Castlevania: Dawn of Sorrow (2005)
The original Metroid on the NES was filled with scary, freaked-out
moments, the best of which came in the final moments of the game. After
defeating Kraid and Ridley, you entered Tourian, with the best ambiant
music that square waves would possible generate, and you were just
SWARMED with those bastard Metroid things that seemed invincible,
unless you read the latest issue of the Nintendo Fun Club. And God help
you if you never found the Screw Attack to get through those stupid
fire rings. All of this insanity reached its pinnacle when the game
expected you to perform several feats of acrobatics up a narrow tube
whilst a countdown played ominously. It is, to date, one of the most
intense experiences to come out of any video game I've ever played.

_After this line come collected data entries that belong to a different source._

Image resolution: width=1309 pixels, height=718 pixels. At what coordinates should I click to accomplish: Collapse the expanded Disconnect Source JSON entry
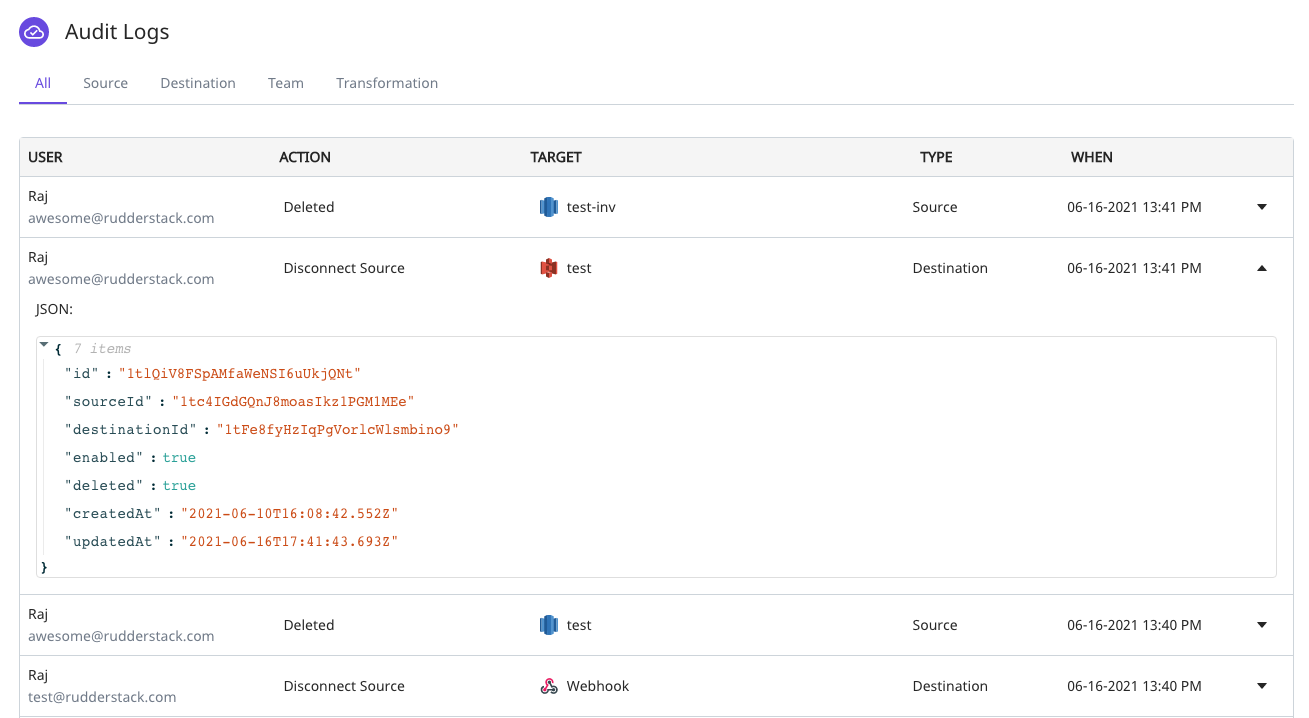coord(1261,267)
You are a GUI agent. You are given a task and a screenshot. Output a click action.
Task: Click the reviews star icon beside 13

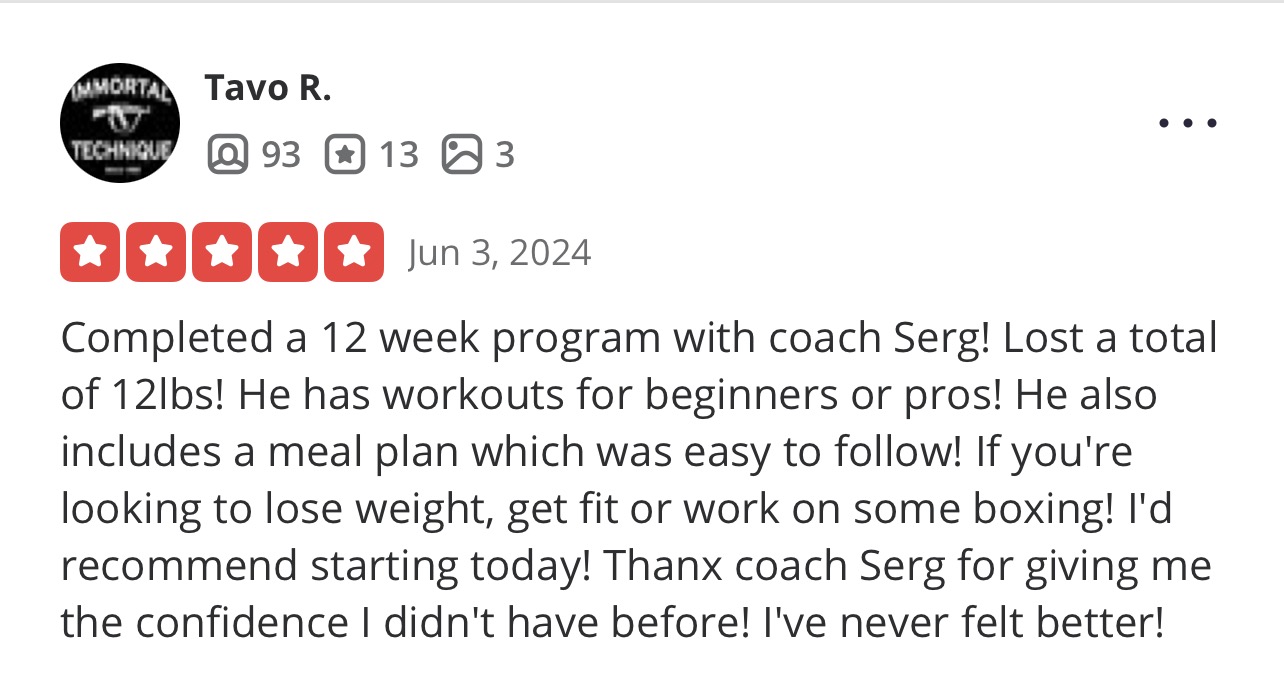pyautogui.click(x=344, y=155)
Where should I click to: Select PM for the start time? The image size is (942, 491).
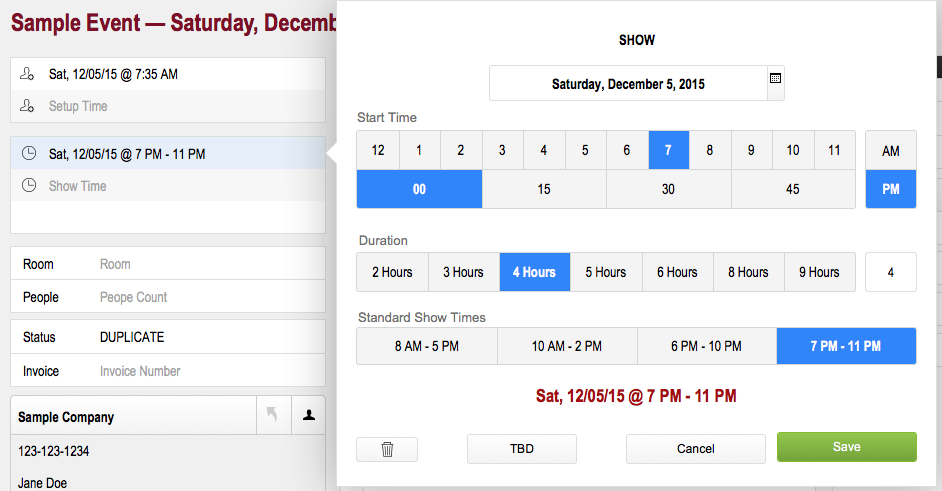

As much as all second generation Castlevania games (Symphony and beyond) have aped Metroid, they never quite
got the climax down. Sure, Symphony had a nice false ending, but what
followed was simply a minor journey through an upside down castle,
which culminated in two incredibly easy boss fights. Harmony was much
the same, and while Circle had a fiercely difficult final boss, it
still just didn't have the right build-up.
The closest Castlevania ever came to getting it right was with Aria of
Sorrow. Once you beat Graham, you entered into the Chaos realm, a
spooky area with familiar with disconnected areas with washed out
colors. Sometimes you would exit a room and you would be in space. It
was freaky, but perhaps not freaky enough. The final boss looked
simultaneously gross and pretty, but it was still a cakewalk.
This has been a problem with every game since Symphony. All of the
Gameboy Advance games have tried to emulate Symphony so hard, but not quite
getting there. Once again, Aria came the closest, but as much as it
almost came to surpassing it, it still felt like things weren't fleshed
enough to surpass its glorious predecessor.
At first, Dawn of Sorrow seems to follow the same path as Aria - a
magnificent game, but still a shadow. I changed my mind come the final
area of the game. Up until that point, the castle design still seemed
uninspired, regurgitating the same areas and many of the same enemies
we'd seen several times before. Sure, the snow-covered village was
nice, but one of the later areas is simply an update of
the first level of the first Castlevania, complete with the 573rd remix
of the song Vampire Killer. And you think, did someone at Konami miss
the point? Practically ALL of the Castlevanias up to this point
included some kind of reference to this seminal stage, but did we
really need another one THIS blatant?
Anyway. the final area is, quite simply, Hell. There are skulls that
are perhaps from goats, and there is fire. It's about as much as you'd
expect, but it looks nice on the DS screen. Then it gets crazy, with
Egyptian architecture and more outer space backgrounds and a map screen
that kind of hops around haphazardly but still conforms to some kind of
pattern. The mid-boss is some kind of hopping lizard who appears to be
wearing a red suit. The background is a red haze with a single lonely
tree in the background. It's messed up and original and maybe just a
bit creepy. And, at this point, I got the feeling that maybe the folks
who made this game really, REALLY knew what they were doing - but maybe
they just weren't given enough time or resources to do it. The final
battle is even better, with a huge boss battle that, while not
impossibly difficult, is still an exercise in skill in the same manner
as oh-so-many classic Konami games.
In this aspect, Aria of Sorrow just sort of petered out around third base. Dawn of Sorrow takes it all the way home.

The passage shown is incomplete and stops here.